Calisthenics week 7
Looking back through Chapter 9 this week I found myself reflecting over the idea of causal relationships, and came up with a calisthenic and a poem.
Disasters
1906 Earthquake
Chernobyl
The great smog of 1952
The Great Depression
Hindenburg Explodes
Mt St Helens Erupts
Sinking of the Titanic
Stock Market Crash
Tangshan Earthquake
Triangle Shirtwaist Factory Fire
inventions
the telephone
the computer
the television
the cotton gin
the camera
the steam engine
the sewing machine
the automobile
the microwave
air conditioning
Now I will put them together with becausing.

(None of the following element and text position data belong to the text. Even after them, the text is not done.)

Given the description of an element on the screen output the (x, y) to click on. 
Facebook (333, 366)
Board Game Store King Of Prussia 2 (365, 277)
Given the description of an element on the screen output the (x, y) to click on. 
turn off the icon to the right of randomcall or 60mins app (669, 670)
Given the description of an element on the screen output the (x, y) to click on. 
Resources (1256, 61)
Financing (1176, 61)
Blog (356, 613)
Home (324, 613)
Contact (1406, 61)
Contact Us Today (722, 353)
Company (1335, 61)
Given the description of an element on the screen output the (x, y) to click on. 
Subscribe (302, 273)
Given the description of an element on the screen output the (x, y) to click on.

Because of the earthquake the telephone
Because of Chernobyl computers
Because of the great smog television
because of the cotton gin and sewing machine
The Triangle shirtwaist factory fire
When the Hindenburg exploded the camera
Since Mount Saint Helen's Erupted the steam engine
Due to The Stock Market Crash air conditioning
removing all instance of because and linking words I will just leave the associations themselves to see what happens to the language.
Earthquake, telephone, Chernobyl, computers, great smog, television, cotton gin, sewing machine Triangle shirtwaist factory fire, Hindenburg camera, Mount Saint Helen's steam engine, Stock Market Crash, air conditioning
taking away the be causing leaves us with a pretty neat junkyard of possibilities
I will try stringing this together without any particular message but add a speaker
We rode earthquakes to the telephone,
and surfed the waves of our Chernobyl
computers and Great Smog Televisions.
We hid cotton gins
and sewing machines
from the triangle shirtwaist
factory fire.
We took still frames of Saint Helen's
steam engine with our Hindenburg Camera.
We left the stock market
and headed for our air
conditioned studio
apartment.
Time for a nap.
This exercise created a trite overkill of subjects and might read as didactic, but it did not intend to do that it also seems to add, I hope, to the strong argument Dr Davidson makes wit this question. “Can the question of why something occurs ever have a single fully rational answer?”(Davidson and Fraser 152)
I can certainly say that there is no single rational answer why this writing occurs, it may or may not make it intesting but at least it is a start.
Obviously it's given you some wonderful writing, though. Now you may want to temper all the references to disaster in the piece. In fact, much of that free write would do fine without ANY, or at least very few, of them. Those disasters GAVE you the impetus, but--as Hugo says--your job is get off subject, to shrug off the impetus.